Ice Cube. Speech from Arrested Development is slept on. He’s from Milwaukee—Midwest shout out there. Of course, Chuck D. When Mos Def did “Mr. Nigga,” I was in my senior year of high school and I thought, ‘Man, this is the realest song I’ve heard in regards to this.’ That’s the kind of spirit I wanted to approach it with. This is real, we aren’t making this stuff up. This is the kind of stuff that’s happening. We’ve been experiencing this since we were children, in ways that are sometimes hard to communicate. So yeah: Ice Cube’s anger, Speech’s eloquence, and Mos Def’s storytelling about those things.
The intro for the album is what you perform before all of your shows right?
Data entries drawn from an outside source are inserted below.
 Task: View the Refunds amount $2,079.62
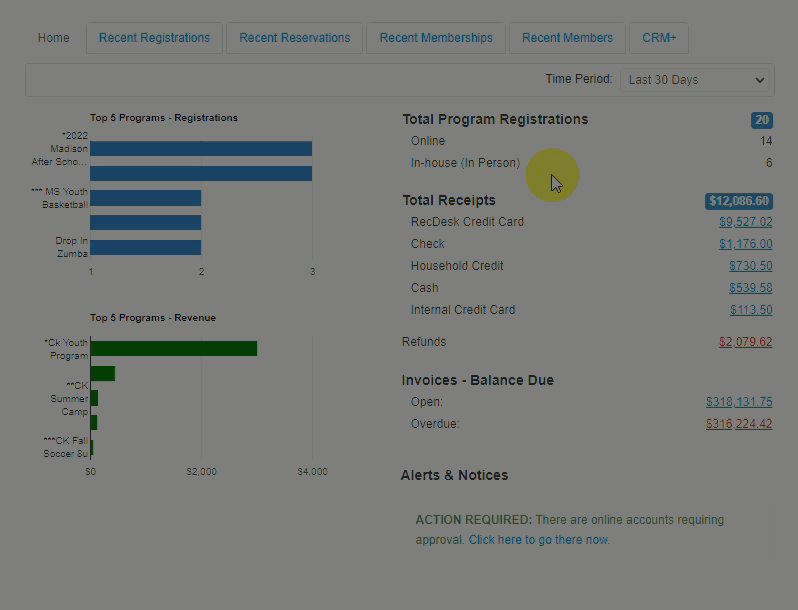click(745, 342)
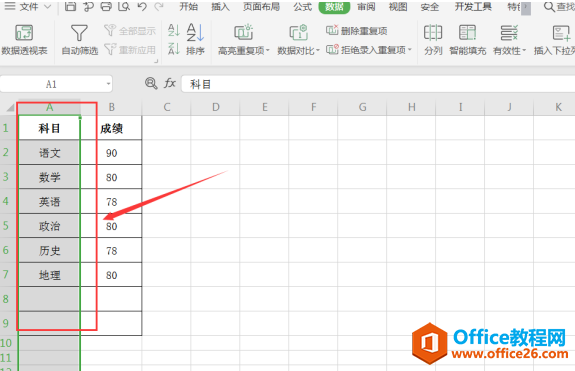Viewport: 575px width, 371px height.
Task: Open the 公式 (Formulas) tab
Action: click(x=303, y=6)
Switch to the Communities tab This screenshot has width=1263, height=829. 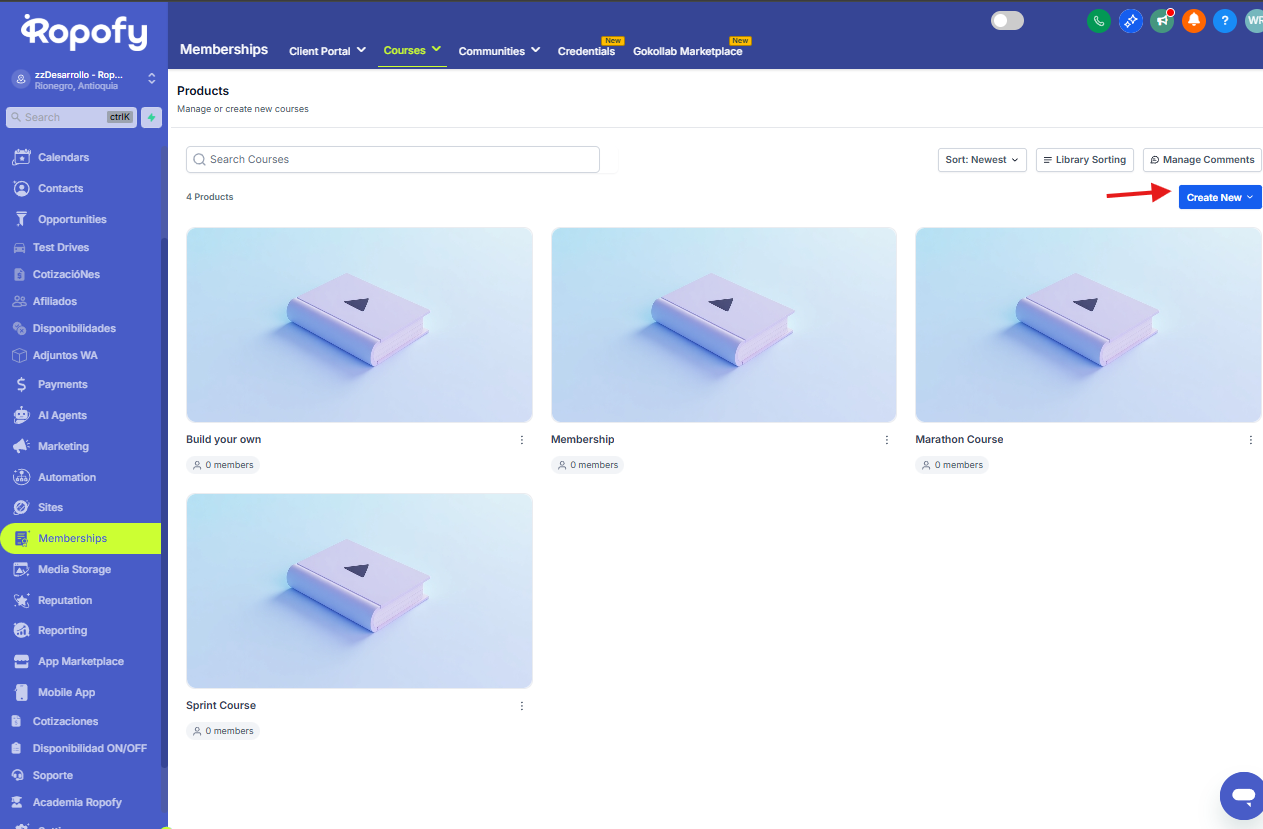(x=499, y=51)
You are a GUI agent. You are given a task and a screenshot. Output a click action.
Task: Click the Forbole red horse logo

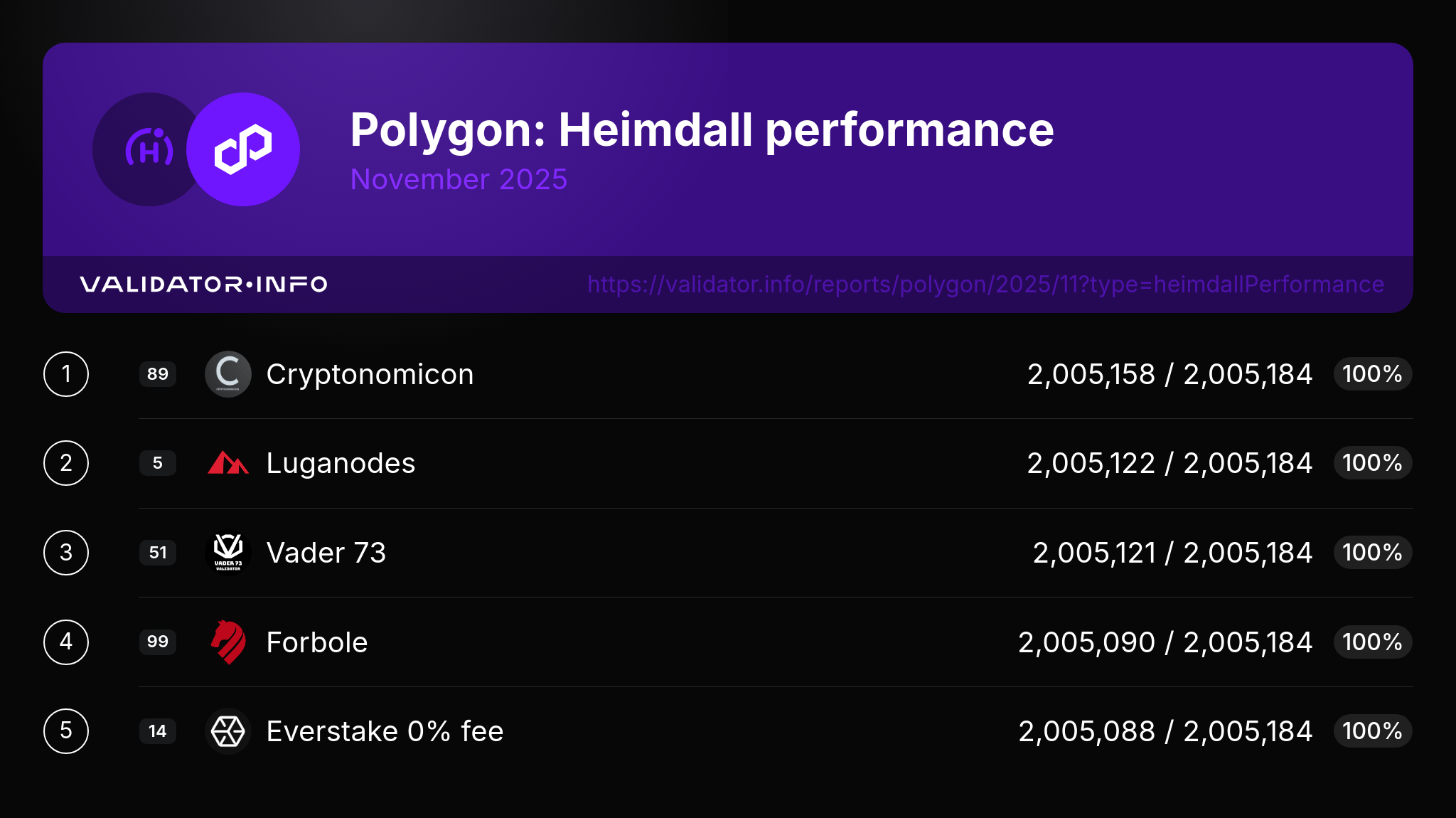[x=228, y=642]
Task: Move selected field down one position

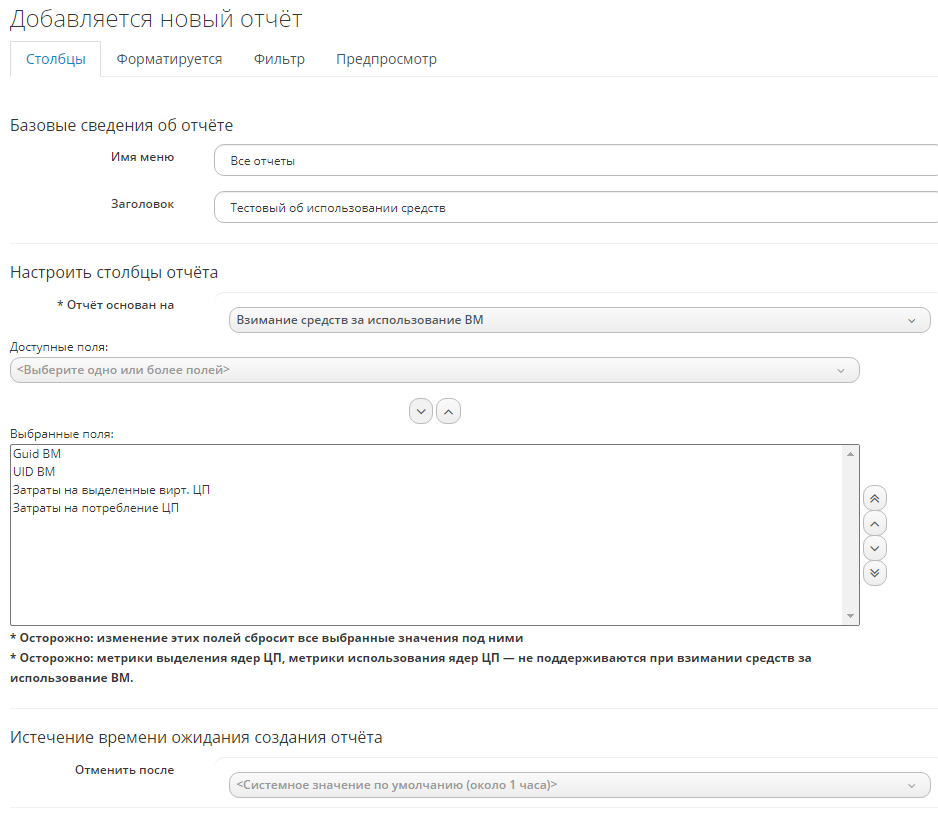Action: click(x=874, y=548)
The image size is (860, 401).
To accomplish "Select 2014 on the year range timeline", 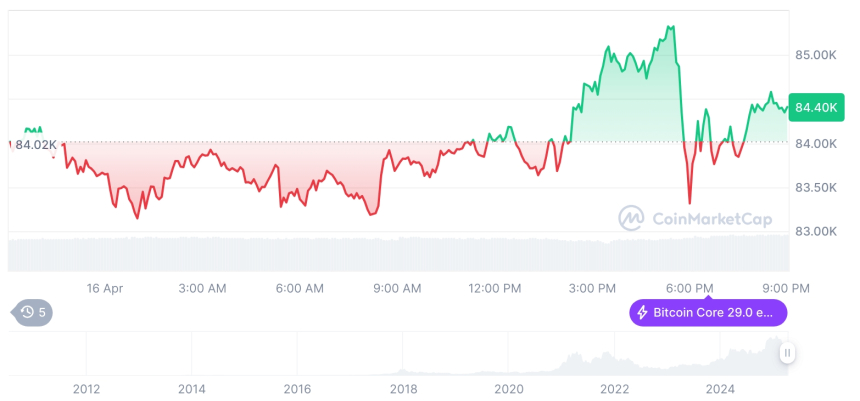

Yeah, that’s a verse I wrote to prove that I could rap while I was visiting some family in Memphis. Every time I do that at a show, I come out and do this there where I’m like, ‘Does this thing work?’ Especially when I’m an opening act, everybody wants to leave and get a drink or talk to a girl during the opening act. I have to try to figure out a way to impress upon the crowd that they should be paying attention in this moment. This is my first official Stik Figa record on Mello Music, so I wanted to get the crowd’s attention, so to speak.
What else do you want people to know about you and about Topeka after hearing this?
Always keep your eye on the dark horse. Don’t be so quick to overlook something that looks a little weird to you. Just take two seconds and check it out. As far as Topeka, I want them to know that black people do live here. I know when you hear Kansas, you think corn fields and stage coaches. Those things are false. In fact, I don’t think they even grow corn in this part of the country. But also, talent can come from anywhere. I wanted to be inspiration for guys from other weird spots. If you’re from Roanoke, Virginia, if you’re from Lexington, Kentucky, if you’re from Omaha, Nebraska, if you’re from any of these spots people don’t think it can happen, don’t undervalue yourself and don’t let others undervalue you just because of your zip code. A guy from Kansas can rap, you can put that in the headline.